-------- Extracted information --------

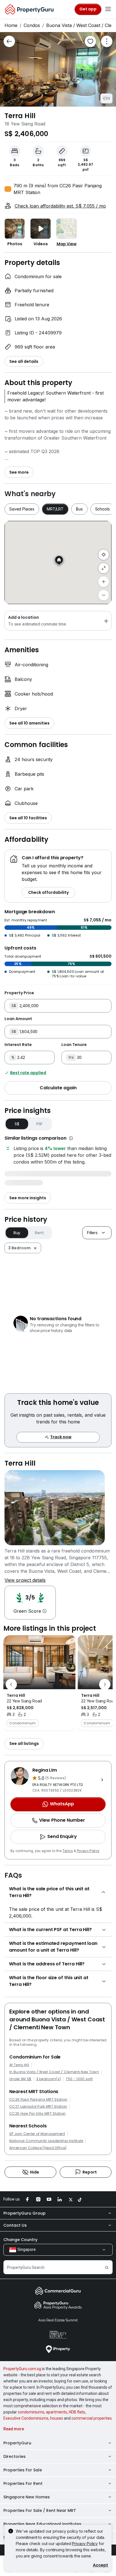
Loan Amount (18, 1019)
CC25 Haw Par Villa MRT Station (37, 2113)
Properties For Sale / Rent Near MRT (39, 2510)
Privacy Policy (88, 1851)
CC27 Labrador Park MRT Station (38, 2106)
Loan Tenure (74, 1044)
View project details (25, 1580)
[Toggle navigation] (108, 9)
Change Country (20, 2239)
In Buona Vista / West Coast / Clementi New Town (54, 2072)
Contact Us (15, 2225)
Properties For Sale (22, 2470)
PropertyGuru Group (24, 2213)
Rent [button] (39, 1233)
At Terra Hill (19, 2065)
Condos (32, 25)
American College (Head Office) (38, 2148)
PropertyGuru (17, 2443)
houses (56, 2418)
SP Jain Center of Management (37, 2134)
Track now (61, 1437)
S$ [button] (17, 1124)
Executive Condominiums (25, 2418)
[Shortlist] (90, 41)
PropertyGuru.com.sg (22, 2368)
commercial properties (92, 2418)
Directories (14, 2456)
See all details (23, 361)
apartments (56, 2412)
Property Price (19, 993)
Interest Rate (18, 1044)
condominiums (31, 2412)
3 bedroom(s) (48, 2079)
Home (11, 25)
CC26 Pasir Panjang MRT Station (38, 2099)
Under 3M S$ (20, 2079)
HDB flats (77, 2412)
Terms (68, 1851)
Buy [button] (17, 1233)
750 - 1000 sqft (79, 2079)
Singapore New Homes (26, 2497)
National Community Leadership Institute (46, 2141)
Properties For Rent (23, 2483)
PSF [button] (39, 1124)
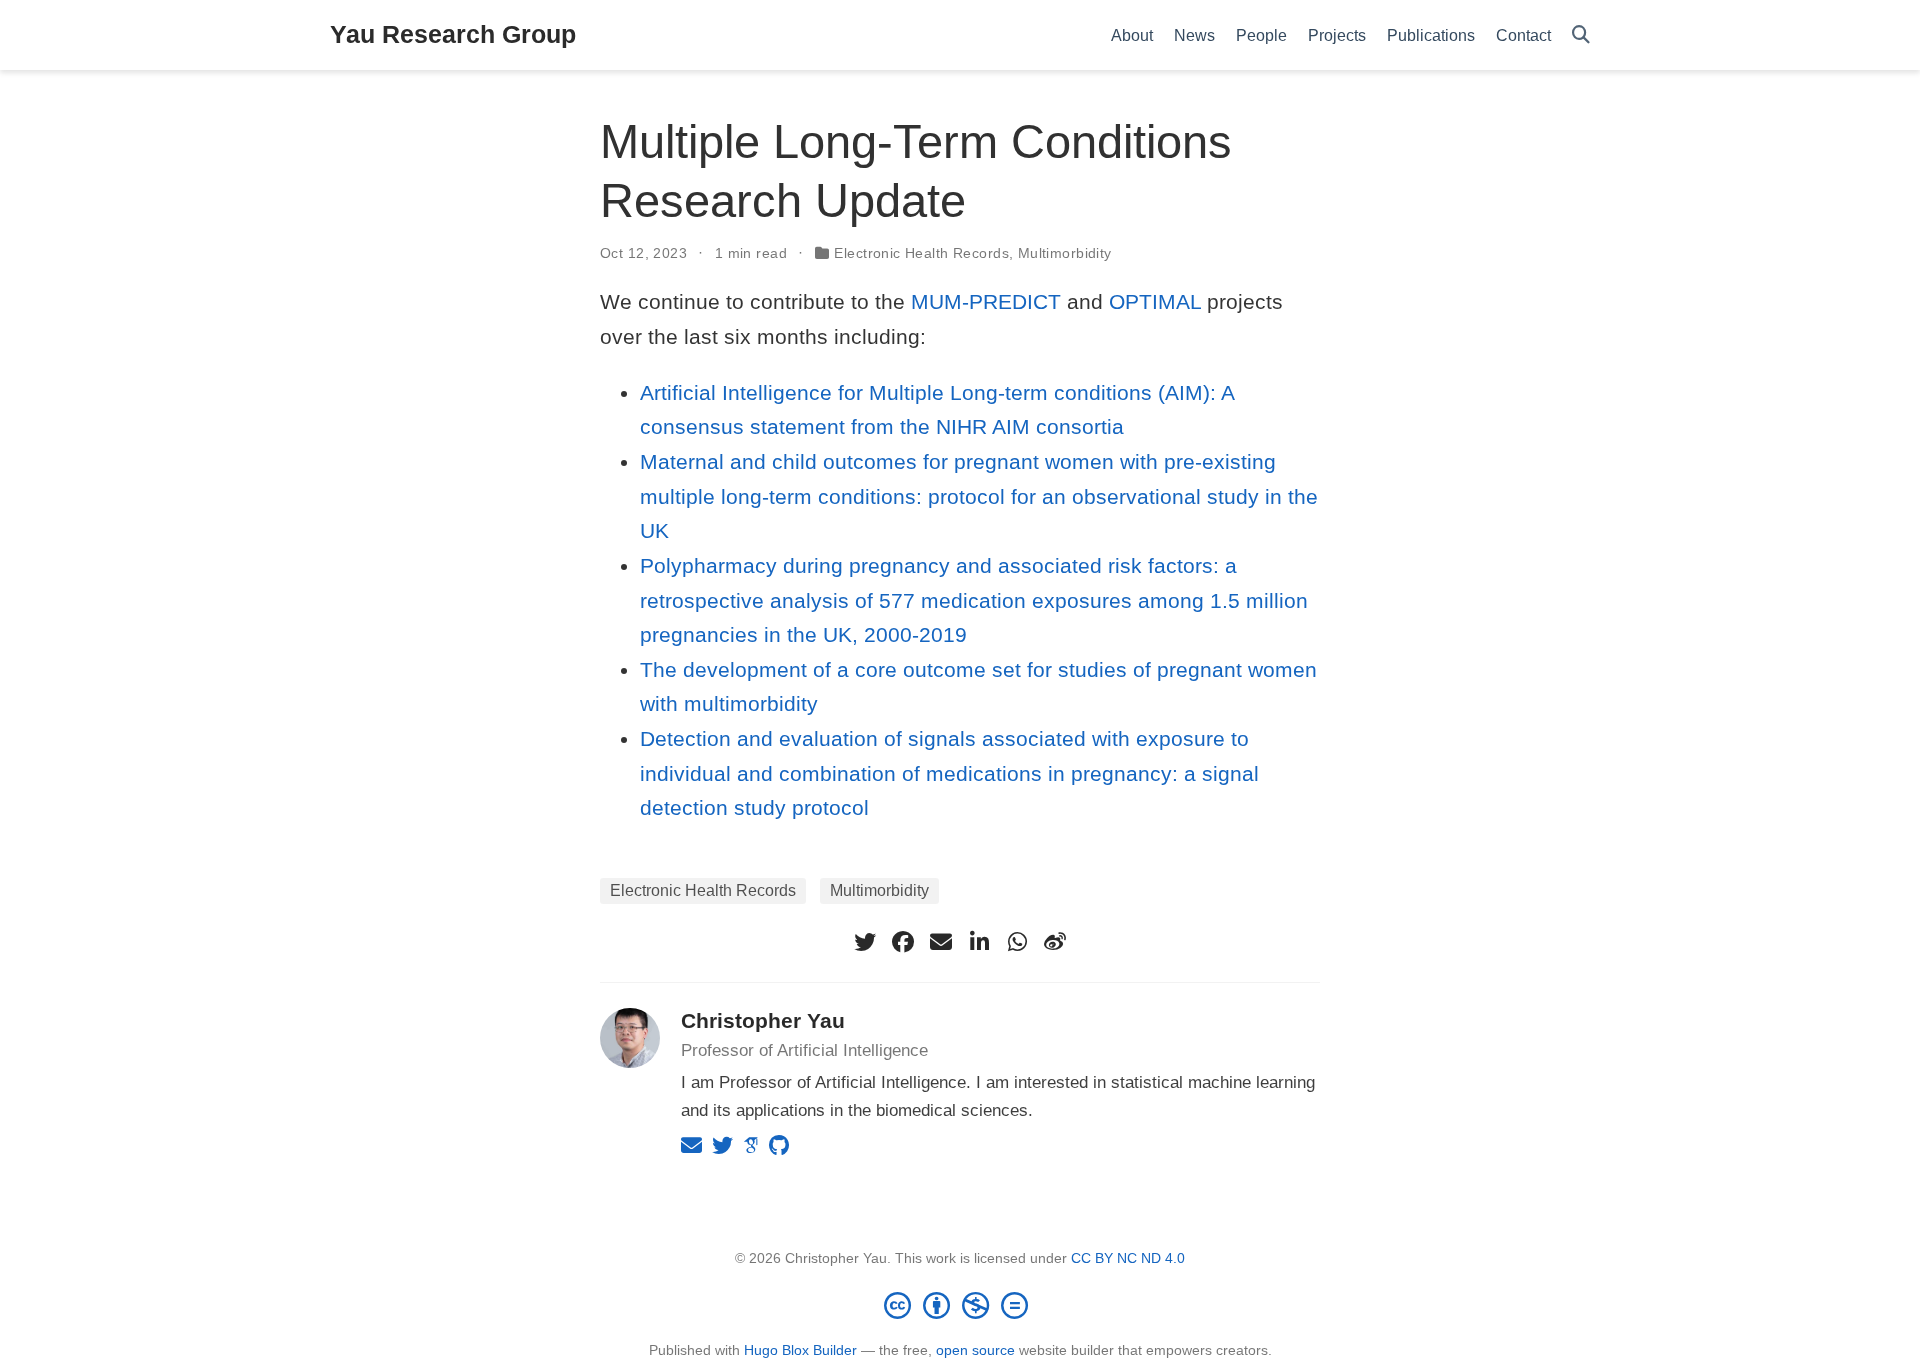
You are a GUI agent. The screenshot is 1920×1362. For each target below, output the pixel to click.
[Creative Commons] (960, 1305)
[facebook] (903, 942)
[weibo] (1055, 942)
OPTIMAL (1155, 301)
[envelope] (941, 942)
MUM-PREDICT (986, 301)
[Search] (1581, 35)
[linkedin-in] (979, 942)
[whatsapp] (1017, 942)
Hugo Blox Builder (800, 1350)
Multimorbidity (1065, 253)
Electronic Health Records (921, 253)
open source (975, 1350)
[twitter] (865, 942)
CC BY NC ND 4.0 (1128, 1258)
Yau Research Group (453, 34)
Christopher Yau (763, 1020)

--------

## Instructions for the task
Without changing a word, transcribe all of the data and omit its images.

## Answer to the problem
Loan Amount (18, 1019)
CC25 Haw Par Villa MRT Station (37, 2113)
Properties For Sale / Rent Near MRT (39, 2510)
Privacy Policy (88, 1851)
CC27 Labrador Park MRT Station (38, 2106)
Loan Tenure (74, 1044)
View project details (25, 1580)
[Toggle navigation] (108, 9)
Change Country (20, 2239)
In Buona Vista / West Coast / Clementi New Town (54, 2072)
Contact Us (15, 2225)
Properties For Sale (22, 2470)
PropertyGuru Group (24, 2213)
Rent [button] (39, 1233)
At Terra Hill (19, 2065)
Condos (32, 25)
American College (Head Office) (38, 2148)
PropertyGuru (17, 2443)
houses (56, 2418)
SP Jain Center of Management (37, 2134)
Track now (61, 1437)
S$ [button] (17, 1124)
Executive Condominiums (25, 2418)
[Shortlist] (90, 41)
PropertyGuru.com.sg (22, 2368)
commercial properties (92, 2418)
Directories (14, 2456)
See all details (23, 361)
apartments (56, 2412)
Property Price (19, 993)
Interest Rate (18, 1044)
condominiums (31, 2412)
3 bedroom(s) (48, 2079)
Home (11, 25)
CC26 Pasir Panjang MRT Station (38, 2099)
Under 3M S$ (20, 2079)
HDB flats (77, 2412)
Terms (68, 1851)
Buy [button] (17, 1233)
750 - 1000 sqft (79, 2079)
Singapore New Homes (26, 2497)
National Community Leadership Institute (46, 2141)
Properties For Rent (23, 2483)
PSF [button] (39, 1124)
You are a GUI agent. The screenshot is 1920×1362. For each target below, output the pixel to click.
[Creative Commons] (960, 1305)
[facebook] (903, 942)
[weibo] (1055, 942)
OPTIMAL (1155, 301)
[envelope] (941, 942)
MUM-PREDICT (986, 301)
[Search] (1581, 35)
[linkedin-in] (979, 942)
[whatsapp] (1017, 942)
Hugo Blox Builder (800, 1350)
Multimorbidity (1065, 253)
Electronic Health Records (921, 253)
open source (975, 1350)
[twitter] (865, 942)
CC BY NC ND 4.0 (1128, 1258)
Yau Research Group (453, 34)
Christopher Yau (763, 1020)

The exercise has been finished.